How to Use the Number Base Converter
- Type your number into the Binary, Octal, Decimal, or Hexadecimal input field.
- All other bases update instantly. Invalid characters are highlighted in red with a message explaining what is allowed.
- Hexadecimal values are displayed in uppercase (A–F).
- Click Copy on any field to copy that representation to your clipboard.
Why Use ToolForge’s Number Base Converter
- All four bases display simultaneously — you see the number in every representation at once without toggling between modes.
- Per-field character validation prevents illegal input for each base (e.g., 2–9 are flagged red in binary) so you catch errors while typing.
- Uses JavaScript's built-in parseInt(n, base).toString(base) for reliable, spec-compliant conversion across all supported bases.
- No libraries, no upload, no account — works offline once the page loads.
Frequently Asked Questions
What does "base" mean in number systems?
The base (or radix) tells you how many unique digits the system uses before cycling to the next position. Binary (base 2) uses only 0 and 1; decimal (base 10) uses 0–9; hexadecimal (base 16) uses 0–9 plus A–F for values ten through fifteen.
Why do programmers use hexadecimal so often?

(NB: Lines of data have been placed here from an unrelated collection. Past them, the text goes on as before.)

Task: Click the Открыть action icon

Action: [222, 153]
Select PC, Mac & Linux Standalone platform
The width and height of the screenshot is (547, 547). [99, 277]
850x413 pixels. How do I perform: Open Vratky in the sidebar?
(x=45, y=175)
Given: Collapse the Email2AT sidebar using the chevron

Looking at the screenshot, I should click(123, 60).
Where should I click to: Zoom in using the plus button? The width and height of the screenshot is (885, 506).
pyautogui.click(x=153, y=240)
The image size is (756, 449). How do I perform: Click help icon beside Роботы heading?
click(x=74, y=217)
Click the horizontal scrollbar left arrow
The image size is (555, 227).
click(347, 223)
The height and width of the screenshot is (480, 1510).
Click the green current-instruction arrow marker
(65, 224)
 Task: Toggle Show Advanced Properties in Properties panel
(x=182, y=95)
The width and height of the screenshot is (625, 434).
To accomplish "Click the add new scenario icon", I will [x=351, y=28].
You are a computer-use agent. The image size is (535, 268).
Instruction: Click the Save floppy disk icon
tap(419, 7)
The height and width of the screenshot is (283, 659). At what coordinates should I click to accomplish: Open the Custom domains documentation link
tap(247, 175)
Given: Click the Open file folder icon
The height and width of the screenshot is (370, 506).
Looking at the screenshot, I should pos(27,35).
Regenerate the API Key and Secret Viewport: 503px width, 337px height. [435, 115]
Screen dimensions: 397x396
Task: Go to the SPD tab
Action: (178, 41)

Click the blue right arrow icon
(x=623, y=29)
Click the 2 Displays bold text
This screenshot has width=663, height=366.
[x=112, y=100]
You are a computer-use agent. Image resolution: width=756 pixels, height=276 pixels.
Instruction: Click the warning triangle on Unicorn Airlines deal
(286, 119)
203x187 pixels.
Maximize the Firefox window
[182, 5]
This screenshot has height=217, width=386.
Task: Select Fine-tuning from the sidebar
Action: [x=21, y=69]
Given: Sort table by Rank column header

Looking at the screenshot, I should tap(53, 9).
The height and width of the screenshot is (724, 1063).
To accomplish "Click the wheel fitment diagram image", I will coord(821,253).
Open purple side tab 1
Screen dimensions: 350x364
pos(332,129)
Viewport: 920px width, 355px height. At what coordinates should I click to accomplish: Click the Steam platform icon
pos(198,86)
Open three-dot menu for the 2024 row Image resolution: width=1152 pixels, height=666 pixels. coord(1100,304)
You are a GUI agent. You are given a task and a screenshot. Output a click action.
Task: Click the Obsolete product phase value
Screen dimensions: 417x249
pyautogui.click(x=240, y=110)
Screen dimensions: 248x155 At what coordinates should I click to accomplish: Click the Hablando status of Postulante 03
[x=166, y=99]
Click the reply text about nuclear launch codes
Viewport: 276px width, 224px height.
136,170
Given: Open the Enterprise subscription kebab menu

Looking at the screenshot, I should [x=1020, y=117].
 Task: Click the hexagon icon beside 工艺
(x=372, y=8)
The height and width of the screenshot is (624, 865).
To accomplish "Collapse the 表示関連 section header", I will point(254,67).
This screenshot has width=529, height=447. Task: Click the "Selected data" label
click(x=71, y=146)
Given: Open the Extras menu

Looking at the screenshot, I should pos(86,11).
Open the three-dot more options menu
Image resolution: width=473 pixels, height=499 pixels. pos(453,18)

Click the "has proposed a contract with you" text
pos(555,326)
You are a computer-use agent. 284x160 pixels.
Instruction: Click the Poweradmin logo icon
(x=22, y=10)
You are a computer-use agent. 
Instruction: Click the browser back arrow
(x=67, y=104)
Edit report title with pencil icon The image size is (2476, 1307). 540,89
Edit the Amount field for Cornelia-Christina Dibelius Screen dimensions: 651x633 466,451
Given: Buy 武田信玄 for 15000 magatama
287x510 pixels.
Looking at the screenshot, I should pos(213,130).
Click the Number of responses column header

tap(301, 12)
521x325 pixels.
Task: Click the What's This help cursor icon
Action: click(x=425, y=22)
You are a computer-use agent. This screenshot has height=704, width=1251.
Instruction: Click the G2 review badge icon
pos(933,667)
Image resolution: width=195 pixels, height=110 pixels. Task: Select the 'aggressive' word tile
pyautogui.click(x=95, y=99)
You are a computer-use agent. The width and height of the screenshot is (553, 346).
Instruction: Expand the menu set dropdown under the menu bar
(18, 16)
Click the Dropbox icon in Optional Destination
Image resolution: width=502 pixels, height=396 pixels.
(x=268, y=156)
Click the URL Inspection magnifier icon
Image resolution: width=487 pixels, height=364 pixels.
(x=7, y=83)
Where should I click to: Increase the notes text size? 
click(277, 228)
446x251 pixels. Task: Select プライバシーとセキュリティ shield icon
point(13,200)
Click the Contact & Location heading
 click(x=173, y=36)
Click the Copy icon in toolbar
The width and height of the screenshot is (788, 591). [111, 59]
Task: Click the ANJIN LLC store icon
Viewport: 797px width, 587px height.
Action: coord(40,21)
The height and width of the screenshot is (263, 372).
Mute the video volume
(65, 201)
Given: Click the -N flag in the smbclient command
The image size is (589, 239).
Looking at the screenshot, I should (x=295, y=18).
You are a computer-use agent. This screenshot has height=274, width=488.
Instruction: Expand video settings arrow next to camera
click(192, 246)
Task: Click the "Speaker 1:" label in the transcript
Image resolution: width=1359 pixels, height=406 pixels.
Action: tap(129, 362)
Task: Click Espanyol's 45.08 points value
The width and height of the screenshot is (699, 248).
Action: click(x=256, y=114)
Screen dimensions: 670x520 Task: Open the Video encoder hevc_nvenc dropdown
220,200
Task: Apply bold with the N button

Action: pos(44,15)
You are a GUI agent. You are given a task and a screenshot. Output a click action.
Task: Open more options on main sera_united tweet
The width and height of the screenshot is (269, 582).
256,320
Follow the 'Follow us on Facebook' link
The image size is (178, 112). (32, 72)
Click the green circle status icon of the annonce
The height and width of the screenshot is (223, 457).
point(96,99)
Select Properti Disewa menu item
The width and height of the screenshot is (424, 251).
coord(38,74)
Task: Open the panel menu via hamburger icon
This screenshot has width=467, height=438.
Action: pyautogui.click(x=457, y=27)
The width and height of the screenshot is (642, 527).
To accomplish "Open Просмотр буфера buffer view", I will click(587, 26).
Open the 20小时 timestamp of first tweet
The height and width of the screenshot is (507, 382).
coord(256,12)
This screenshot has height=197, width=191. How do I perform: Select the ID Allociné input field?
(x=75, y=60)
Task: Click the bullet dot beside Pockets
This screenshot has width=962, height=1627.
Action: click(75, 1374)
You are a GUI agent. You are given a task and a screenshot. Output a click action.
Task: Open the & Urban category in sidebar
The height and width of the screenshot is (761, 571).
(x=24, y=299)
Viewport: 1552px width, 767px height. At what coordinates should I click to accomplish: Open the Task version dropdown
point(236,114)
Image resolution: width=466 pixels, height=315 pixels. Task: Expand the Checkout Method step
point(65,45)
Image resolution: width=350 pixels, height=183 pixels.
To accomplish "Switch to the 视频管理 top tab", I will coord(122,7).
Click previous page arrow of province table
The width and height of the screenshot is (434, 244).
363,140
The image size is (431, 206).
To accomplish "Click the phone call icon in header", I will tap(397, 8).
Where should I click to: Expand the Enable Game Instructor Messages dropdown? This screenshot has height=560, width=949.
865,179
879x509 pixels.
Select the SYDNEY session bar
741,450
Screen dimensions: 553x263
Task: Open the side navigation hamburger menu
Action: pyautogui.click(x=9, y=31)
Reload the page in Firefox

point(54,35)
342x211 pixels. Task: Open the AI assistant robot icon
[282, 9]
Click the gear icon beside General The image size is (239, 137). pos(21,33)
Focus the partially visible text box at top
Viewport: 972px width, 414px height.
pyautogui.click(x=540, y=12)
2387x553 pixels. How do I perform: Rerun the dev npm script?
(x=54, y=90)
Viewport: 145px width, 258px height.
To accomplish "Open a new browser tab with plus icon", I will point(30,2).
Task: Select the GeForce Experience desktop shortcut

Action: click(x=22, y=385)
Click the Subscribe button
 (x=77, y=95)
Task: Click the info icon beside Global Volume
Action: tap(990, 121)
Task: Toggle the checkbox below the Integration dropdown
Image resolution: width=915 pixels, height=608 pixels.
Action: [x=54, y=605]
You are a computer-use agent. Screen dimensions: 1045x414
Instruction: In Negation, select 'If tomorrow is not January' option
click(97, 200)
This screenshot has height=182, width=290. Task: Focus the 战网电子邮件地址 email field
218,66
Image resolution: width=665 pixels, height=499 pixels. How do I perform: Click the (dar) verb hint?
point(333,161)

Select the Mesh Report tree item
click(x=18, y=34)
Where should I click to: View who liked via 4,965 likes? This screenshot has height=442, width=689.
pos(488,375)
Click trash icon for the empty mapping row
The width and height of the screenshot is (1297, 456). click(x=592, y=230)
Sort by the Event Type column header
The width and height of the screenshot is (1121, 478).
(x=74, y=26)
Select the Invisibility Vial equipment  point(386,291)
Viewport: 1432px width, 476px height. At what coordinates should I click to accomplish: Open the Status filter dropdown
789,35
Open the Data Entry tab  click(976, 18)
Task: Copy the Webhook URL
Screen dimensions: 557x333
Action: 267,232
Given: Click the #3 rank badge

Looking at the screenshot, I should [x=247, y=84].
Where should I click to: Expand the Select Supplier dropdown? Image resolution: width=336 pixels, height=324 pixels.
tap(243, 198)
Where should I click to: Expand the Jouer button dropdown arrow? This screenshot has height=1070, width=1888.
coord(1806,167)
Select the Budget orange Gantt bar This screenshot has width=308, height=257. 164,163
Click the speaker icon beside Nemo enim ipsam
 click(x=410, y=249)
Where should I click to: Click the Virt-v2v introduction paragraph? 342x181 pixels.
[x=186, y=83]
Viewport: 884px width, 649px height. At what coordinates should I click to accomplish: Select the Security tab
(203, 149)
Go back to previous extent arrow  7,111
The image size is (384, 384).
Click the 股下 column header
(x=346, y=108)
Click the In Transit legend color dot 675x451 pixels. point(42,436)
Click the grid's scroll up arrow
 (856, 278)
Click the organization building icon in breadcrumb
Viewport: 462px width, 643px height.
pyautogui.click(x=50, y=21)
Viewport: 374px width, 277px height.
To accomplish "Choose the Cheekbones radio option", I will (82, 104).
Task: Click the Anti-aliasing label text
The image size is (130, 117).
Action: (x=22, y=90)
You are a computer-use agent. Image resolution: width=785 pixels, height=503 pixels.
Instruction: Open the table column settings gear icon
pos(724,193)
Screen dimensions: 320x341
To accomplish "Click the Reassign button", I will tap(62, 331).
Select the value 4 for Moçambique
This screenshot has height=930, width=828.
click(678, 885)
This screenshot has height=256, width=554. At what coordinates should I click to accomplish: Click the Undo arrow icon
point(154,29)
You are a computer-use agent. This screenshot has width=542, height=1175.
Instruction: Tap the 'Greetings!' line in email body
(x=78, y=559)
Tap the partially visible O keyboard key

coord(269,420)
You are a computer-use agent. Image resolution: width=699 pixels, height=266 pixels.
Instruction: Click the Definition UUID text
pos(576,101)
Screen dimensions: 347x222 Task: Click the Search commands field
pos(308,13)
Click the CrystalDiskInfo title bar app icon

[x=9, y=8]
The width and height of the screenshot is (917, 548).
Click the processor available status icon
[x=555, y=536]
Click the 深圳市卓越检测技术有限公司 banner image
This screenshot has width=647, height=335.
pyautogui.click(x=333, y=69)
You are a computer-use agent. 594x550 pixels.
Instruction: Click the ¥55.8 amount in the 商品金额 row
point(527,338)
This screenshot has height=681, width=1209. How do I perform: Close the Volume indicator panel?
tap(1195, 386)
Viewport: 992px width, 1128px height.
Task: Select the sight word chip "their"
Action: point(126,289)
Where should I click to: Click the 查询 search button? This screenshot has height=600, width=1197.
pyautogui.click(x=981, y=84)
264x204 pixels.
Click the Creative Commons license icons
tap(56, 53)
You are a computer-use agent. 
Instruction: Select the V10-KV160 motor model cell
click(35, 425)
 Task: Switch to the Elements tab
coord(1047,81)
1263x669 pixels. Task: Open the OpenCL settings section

One hex digit represents exactly 4 binary bits (a "nibble"), and two hex digits represent a full byte (8 bits). That tight mapping makes hex far more compact than binary while still being directly convertible — which is why memory addresses, color codes, and cryptographic hashes are expressed in hex.
What is the largest number this converter handles?
The converter works up to JavaScript's Number.MAX_SAFE_INTEGER (2^53 − 1 = 9,007,199,254,740,991 in decimal). Beyond that, floating-point precision limits make integer results unreliable. For very large integers, use BigInt-based tools instead.
Why does my hex input need to be uppercase?
It does not — the converter accepts both uppercase (A–F) and lowercase (a–f) hex input. Output is normalized to uppercase, which is the most common convention in technical documentation, memory dumps, and color codes.